His soul-searching on the morality of ordering death and destruction in this particular cause is bound to have been sincere and profound, and a campaign which goes off the rails could see the premier haunted by his own crisis of conscience. It is likely that once military action starts Mr Blair and his family will head for Southwark Cathedral to pray. He has said that the decision to order troops into battle is the hardest any premier can take, and he is agonisingly aware that he is sending some to certain death.
Mr Blair has tried time and again to confront his critics and win them round, whether through impassioned pleas in the House of Commons to his own sceptical MPs, or on TV with audiences deliberately chosen to be hostile. But, time and again, he has failed to turn the tide of opinion among the public and his party, and most church leaders have remained resolutely opposed to his strategy.
Instead of the dazzling diplomatic skills he has displayed in the past, his interventions during the crisis have looked lacklustre and even the White House began to run out of patience with his insistence on securing a second UN resolution against the odds.

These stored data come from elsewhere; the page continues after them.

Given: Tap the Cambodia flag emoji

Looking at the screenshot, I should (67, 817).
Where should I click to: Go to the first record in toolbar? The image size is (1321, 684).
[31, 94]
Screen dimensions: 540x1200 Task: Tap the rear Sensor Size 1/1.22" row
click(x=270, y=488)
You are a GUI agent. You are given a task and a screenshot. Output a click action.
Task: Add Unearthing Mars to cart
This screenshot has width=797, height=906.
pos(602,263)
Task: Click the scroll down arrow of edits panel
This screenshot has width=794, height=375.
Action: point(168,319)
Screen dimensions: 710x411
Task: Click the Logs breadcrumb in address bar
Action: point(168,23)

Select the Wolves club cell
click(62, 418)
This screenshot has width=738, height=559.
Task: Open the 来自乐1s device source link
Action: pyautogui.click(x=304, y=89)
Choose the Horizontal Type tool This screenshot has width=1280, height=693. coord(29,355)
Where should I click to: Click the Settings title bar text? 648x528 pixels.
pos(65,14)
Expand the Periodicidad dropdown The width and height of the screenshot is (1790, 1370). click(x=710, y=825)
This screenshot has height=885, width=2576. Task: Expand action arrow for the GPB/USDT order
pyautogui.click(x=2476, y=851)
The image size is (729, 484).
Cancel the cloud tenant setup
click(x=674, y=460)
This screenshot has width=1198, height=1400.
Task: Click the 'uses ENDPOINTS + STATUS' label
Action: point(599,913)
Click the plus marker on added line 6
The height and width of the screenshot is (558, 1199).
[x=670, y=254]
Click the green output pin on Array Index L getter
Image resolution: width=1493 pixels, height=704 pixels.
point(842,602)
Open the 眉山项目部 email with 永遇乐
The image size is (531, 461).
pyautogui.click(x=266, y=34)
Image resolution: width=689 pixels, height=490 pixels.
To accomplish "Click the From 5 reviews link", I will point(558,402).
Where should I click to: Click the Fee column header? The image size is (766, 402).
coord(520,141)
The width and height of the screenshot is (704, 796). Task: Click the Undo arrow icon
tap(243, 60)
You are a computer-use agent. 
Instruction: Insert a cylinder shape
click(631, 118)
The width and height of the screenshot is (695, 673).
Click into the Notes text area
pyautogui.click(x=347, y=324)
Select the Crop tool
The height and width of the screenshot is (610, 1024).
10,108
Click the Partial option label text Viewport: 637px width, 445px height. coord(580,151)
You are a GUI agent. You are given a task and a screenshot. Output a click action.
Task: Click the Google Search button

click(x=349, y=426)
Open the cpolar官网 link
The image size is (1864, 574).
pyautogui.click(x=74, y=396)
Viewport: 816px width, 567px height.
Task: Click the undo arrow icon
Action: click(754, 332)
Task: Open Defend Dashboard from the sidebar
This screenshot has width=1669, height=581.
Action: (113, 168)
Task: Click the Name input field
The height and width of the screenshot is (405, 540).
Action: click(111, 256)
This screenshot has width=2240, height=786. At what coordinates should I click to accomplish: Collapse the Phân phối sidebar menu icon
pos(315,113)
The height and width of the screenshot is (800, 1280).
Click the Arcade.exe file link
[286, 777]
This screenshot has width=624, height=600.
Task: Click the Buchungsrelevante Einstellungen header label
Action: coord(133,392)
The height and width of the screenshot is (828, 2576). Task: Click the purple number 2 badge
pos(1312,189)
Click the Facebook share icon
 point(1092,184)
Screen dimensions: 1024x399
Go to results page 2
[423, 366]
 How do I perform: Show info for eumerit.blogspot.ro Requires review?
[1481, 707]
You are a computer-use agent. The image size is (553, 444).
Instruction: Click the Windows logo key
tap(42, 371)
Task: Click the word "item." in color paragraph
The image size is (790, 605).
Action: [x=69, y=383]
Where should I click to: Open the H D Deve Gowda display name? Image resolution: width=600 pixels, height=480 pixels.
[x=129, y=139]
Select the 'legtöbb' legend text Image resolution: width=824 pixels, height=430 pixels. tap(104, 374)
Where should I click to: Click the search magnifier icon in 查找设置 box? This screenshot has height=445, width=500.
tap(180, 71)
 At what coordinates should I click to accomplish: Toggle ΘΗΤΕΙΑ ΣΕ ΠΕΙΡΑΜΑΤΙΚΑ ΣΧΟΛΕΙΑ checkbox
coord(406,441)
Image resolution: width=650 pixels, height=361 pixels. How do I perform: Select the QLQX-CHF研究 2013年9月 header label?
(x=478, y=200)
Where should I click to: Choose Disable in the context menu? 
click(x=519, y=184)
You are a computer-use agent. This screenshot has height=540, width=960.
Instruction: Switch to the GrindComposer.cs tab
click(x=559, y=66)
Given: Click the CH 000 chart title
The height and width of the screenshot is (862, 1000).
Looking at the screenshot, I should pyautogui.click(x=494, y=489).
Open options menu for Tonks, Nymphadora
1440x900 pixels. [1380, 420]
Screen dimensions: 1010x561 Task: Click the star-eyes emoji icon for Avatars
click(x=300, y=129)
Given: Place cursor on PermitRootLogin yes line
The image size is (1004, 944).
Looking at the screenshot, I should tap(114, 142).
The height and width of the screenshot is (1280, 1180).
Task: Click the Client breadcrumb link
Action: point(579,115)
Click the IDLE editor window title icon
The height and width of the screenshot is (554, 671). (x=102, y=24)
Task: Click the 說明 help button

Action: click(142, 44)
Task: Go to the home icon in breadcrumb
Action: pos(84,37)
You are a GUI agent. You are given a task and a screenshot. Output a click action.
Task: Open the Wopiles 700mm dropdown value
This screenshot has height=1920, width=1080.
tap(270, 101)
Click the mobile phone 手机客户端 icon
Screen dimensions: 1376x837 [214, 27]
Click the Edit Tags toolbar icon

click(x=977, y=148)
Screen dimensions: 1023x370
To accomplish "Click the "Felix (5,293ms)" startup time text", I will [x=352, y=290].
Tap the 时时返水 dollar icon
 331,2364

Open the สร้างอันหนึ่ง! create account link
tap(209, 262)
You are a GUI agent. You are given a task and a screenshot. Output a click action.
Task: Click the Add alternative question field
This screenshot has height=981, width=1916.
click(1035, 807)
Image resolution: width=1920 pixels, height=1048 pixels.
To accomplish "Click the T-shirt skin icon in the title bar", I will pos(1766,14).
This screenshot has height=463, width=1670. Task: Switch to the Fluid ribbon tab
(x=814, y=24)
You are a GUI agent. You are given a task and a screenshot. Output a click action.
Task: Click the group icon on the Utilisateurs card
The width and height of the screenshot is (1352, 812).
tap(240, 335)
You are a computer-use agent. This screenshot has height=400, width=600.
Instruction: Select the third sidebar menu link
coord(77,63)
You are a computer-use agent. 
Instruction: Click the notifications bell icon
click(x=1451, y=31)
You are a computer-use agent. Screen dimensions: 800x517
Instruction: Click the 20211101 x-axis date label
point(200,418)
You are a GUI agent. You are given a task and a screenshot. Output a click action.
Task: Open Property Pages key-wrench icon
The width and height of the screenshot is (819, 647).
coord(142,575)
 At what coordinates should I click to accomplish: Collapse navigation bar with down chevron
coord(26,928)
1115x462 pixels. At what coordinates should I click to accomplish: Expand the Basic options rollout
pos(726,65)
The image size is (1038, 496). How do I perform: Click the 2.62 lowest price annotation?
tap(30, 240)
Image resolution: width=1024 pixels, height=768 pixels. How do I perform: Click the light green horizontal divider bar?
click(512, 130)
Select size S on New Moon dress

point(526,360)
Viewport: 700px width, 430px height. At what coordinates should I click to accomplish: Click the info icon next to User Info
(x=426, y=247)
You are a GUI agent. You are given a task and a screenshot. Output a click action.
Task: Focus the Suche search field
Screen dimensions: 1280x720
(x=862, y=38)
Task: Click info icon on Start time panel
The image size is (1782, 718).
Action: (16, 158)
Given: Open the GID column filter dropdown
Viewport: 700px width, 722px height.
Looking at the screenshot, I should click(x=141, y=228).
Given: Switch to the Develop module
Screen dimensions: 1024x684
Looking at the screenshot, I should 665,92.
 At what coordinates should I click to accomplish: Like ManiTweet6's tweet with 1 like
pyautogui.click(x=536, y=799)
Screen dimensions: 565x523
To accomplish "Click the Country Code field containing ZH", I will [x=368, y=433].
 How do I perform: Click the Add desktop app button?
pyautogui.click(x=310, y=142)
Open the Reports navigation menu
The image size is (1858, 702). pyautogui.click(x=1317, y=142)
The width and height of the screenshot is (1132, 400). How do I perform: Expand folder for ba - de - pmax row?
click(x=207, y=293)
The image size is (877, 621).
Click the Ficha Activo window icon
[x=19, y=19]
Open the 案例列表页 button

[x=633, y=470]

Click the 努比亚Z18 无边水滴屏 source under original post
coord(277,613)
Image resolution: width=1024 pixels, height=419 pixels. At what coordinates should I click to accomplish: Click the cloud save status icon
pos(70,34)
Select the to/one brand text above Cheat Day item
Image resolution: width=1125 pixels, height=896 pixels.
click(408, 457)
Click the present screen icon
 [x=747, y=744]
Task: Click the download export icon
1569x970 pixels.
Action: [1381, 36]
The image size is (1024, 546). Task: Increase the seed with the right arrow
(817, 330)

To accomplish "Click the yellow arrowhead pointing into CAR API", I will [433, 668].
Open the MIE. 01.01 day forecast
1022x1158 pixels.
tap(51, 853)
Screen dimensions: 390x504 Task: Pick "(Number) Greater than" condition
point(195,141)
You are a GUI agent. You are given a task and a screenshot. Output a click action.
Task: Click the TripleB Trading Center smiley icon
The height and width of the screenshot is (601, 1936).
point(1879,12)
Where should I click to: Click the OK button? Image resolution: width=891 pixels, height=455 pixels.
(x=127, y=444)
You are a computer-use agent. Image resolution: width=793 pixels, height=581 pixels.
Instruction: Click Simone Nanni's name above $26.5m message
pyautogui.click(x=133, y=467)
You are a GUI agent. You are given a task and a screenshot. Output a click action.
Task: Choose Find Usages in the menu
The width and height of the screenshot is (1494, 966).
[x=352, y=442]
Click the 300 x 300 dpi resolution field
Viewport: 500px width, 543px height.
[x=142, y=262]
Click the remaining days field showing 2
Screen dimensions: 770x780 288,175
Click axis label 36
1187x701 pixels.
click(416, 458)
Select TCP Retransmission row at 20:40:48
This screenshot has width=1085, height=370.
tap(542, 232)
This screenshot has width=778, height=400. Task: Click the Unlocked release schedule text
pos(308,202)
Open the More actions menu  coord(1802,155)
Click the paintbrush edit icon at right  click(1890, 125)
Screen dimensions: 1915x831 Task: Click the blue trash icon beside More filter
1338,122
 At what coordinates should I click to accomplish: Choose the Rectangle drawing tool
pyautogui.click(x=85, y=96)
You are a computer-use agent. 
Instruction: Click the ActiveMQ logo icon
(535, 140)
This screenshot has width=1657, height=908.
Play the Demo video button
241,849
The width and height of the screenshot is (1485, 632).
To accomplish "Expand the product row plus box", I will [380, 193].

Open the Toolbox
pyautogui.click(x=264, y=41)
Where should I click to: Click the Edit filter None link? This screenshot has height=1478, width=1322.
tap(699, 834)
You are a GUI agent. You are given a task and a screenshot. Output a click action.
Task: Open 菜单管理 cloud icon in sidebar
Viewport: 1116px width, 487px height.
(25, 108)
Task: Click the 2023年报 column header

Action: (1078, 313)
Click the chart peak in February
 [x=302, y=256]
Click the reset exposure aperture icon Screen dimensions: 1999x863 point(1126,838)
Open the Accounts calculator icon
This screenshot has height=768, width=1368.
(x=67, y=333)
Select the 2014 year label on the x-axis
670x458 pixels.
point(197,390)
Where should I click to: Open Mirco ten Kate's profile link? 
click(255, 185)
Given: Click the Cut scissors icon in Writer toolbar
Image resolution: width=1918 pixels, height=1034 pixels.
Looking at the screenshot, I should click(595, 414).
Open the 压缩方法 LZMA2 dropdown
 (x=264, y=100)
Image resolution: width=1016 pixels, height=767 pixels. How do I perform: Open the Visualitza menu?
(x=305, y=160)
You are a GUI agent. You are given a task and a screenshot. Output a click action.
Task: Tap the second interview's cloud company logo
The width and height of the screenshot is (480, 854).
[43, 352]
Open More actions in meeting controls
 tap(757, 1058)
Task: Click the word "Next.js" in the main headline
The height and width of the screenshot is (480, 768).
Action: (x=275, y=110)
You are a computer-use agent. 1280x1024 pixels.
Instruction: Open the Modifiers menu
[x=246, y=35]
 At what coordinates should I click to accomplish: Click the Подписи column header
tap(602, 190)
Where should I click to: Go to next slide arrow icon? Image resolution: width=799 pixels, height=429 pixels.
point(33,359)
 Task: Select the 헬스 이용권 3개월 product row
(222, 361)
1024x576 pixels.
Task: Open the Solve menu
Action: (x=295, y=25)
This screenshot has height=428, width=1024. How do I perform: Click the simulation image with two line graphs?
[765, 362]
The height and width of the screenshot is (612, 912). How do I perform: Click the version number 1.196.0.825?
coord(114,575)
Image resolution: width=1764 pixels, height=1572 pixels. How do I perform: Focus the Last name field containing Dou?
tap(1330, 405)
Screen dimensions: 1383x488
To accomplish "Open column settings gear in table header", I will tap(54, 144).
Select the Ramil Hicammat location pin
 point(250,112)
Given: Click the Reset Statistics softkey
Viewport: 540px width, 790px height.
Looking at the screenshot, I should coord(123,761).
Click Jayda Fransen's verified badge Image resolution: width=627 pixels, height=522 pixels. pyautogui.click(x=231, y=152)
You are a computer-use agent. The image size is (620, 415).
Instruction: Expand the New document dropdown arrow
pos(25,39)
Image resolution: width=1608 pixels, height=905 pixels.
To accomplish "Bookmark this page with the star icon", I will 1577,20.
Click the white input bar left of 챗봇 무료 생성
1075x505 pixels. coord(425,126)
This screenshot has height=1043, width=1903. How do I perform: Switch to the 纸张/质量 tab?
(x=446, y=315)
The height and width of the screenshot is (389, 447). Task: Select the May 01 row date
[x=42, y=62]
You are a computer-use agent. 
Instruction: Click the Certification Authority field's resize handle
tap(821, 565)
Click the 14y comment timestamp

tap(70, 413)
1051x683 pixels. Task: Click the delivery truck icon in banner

The TV appearances supposed to show a man not afraid to tackle his critics and win them round have instead made him look isolated and vulnerable. He has sometimes appeared genuinely baffled as to why others cannot appreciate what he sees as the crystal clear logic of his argument.
Win or lose in the military campaign, many at Westminster believe his leadership has now passed a point of no return. That view was reflected in Clare Short's comments that Mr Blair has been "reckless" with his Government, his party and his reputation though she backed away from her threat to resign, acknowledging that he had no option but to launch military action.
The prime minister has been prepared to risk everything, and even some of those closest to him cannot understand why, or how, he allowed himself to get sucked into such a high-stakes poker game that eventually left him no dignified way of folding his cards and leaving the table. Even those within the Labour Party prepared to forgive him that, will never forget it, or view the premier in the same light again.
Surviving on four or five hours sleep a night at most, Mr Blair, who will be 50 in May, has also begun to look visibly weary as the strain takes its toll.
And he knows there will be many more sleepless nights to come before the war against Iraq is won.